Would you mind restating all of the records word for word, skipping the pictures?

[Stored data entries]

"""

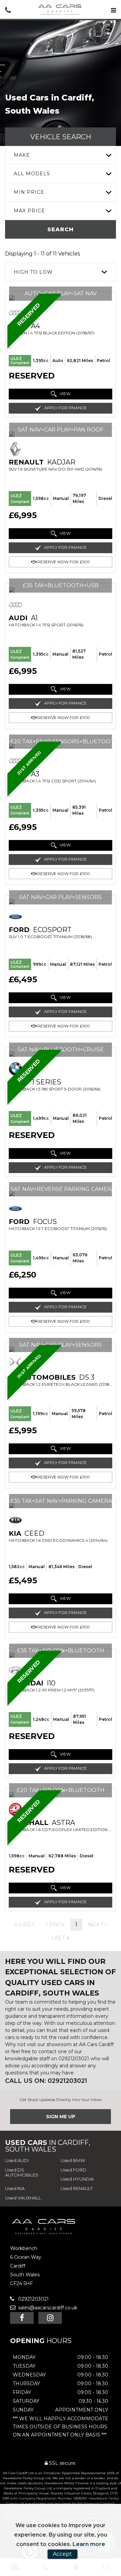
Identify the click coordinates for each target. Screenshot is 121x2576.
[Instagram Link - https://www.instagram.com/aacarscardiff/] (50, 2318)
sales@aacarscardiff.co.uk (47, 2308)
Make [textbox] (22, 155)
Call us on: (46, 2081)
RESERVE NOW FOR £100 (63, 561)
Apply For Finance (65, 407)
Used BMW (73, 2160)
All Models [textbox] (32, 174)
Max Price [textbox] (29, 211)
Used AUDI (17, 2160)
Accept (62, 2554)
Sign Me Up (60, 2117)
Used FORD (73, 2170)
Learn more (89, 2544)
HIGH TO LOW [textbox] (33, 272)
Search (60, 229)
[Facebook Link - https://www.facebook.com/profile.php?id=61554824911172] (22, 2318)
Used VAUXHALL (23, 2197)
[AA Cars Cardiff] (60, 9)
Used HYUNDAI (77, 2179)
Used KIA (15, 2188)
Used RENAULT (77, 2188)
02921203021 (33, 2299)
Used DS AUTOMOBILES (21, 2172)
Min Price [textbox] (29, 192)
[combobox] (60, 155)
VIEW (65, 393)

"""

### Result for this task
Identify the click coordinates for each target. Screenshot is 121x2576.
[Instagram Link - https://www.instagram.com/aacarscardiff/] (50, 2318)
sales@aacarscardiff.co.uk (47, 2308)
Make [textbox] (22, 155)
Call us on: (46, 2081)
RESERVE NOW FOR £100 (63, 561)
Apply For Finance (65, 407)
Used BMW (73, 2160)
All Models [textbox] (32, 174)
Max Price [textbox] (29, 211)
Used AUDI (17, 2160)
Accept (62, 2554)
Sign Me Up (60, 2117)
Used FORD (73, 2170)
Learn more (89, 2544)
HIGH TO LOW [textbox] (33, 272)
Search (60, 229)
[Facebook Link - https://www.facebook.com/profile.php?id=61554824911172] (22, 2318)
Used VAUXHALL (23, 2197)
[AA Cars Cardiff] (60, 9)
Used HYUNDAI (77, 2179)
Used KIA (15, 2188)
Used RENAULT (77, 2188)
02921203021 (33, 2299)
Used DS AUTOMOBILES (21, 2172)
Min Price [textbox] (29, 192)
[combobox] (60, 155)
VIEW (65, 393)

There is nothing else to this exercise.